High school in Buffalo, New York

Frederick Law Olmsted School #156 is a high school located in Buffalo, New York. Named for the Kensington neighborhood it is located in, the building is located at 319 Suffolk Street in Buffalo. It currently serves as home to the Frederick Law Olmsted School at Kensington.

== History ==
Kensington High School is one of three Art Deco buildings in the City of Buffalo. The building was constructed in 1934 and opened on September 9, 1937, operating for 66 years. The school was closed in 2003 due to a myriad of reasons including poor academic performance, a high concentration of students in poverty, the threat of take over from New York State, increasing student violence, as well as the school district's financial crisis.

In the years that followed, Kensington housed adult GED and vocational classes, and was one of the locations for Buffalo's Opportunity Program, an alternative school service for suspended students, as well as the temporary home of Hutchinson Central Technical High School while it was renovated from 2005 to 2007. It was later announced that the building would be the home for Olmsted High School. Olmsted was operated at Kensington from 2007 to 2010 before the building was renovated by LPCiminelli from 2010 to 2012. In Fall 2012, Kensington reopened to Olmsted students.

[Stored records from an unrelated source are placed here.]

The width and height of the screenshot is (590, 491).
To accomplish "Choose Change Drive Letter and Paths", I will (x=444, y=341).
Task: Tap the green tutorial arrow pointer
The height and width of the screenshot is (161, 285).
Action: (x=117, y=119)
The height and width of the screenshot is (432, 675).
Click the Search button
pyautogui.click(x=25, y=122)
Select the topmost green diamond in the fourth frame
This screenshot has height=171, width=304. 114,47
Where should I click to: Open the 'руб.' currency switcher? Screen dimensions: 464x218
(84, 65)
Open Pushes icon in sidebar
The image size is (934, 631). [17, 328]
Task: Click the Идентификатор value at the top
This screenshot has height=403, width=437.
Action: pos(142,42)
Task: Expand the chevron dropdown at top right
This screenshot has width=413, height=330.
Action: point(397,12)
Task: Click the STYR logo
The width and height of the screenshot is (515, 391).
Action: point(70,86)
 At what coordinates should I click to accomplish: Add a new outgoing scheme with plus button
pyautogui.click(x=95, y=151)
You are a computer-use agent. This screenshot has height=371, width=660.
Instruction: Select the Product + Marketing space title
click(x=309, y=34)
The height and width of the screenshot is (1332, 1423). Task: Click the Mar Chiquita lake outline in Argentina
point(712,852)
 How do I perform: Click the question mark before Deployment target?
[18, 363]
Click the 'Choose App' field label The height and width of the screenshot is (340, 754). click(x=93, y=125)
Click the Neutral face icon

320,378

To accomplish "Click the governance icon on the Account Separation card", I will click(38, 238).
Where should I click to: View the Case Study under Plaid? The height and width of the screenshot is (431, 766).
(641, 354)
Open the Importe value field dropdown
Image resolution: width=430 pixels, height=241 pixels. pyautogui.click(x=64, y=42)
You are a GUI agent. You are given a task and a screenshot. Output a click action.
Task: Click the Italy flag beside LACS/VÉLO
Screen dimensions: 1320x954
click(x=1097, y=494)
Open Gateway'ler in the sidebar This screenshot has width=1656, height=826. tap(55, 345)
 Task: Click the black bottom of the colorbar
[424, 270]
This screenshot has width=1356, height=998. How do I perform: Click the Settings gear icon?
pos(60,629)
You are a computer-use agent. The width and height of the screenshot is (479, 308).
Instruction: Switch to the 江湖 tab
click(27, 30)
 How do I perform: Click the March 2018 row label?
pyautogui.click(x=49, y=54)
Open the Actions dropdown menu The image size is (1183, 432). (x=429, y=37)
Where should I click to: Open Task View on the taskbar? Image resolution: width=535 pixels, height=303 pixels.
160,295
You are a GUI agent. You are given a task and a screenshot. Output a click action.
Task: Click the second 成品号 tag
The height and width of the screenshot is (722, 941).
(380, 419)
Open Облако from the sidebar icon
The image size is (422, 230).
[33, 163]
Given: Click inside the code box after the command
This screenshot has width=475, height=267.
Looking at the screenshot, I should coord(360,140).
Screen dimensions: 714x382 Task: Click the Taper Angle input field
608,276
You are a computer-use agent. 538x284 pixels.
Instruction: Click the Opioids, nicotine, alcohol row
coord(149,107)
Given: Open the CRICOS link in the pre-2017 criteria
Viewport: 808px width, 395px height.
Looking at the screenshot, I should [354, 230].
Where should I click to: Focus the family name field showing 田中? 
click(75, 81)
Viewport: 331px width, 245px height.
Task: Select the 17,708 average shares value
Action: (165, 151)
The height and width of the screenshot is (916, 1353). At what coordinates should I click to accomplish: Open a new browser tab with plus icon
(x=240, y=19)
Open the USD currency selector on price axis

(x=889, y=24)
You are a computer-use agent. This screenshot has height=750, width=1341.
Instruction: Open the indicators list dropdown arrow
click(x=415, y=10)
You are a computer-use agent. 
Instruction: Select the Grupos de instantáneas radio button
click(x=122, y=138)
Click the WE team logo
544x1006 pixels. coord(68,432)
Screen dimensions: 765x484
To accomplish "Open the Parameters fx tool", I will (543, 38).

Kensington was also home to the Buffalo Academy of Science and Math, a small magnet high school, from 1989 to 1993 when it was moved to Riverside High School.

== Notable alumni ==
- Dick Hughes-Former National Football League halfback
- Ed Hughes-Former National Football League coach

== Kensington Prep ==

From 1987 to 1993, Kensington High had a satellite school, "Kensington Prep" for its ninth graders, in an effort to provide a structured atmosphere for its freshmen and attract more Caucasian students. The school was located at the former Archbishop Carroll High School at 1409 East Delavan Avenue, and offered enriched programs in mathematics, sciences, and computers. The school was closed in 1993, and 9th graders returned to Kensington.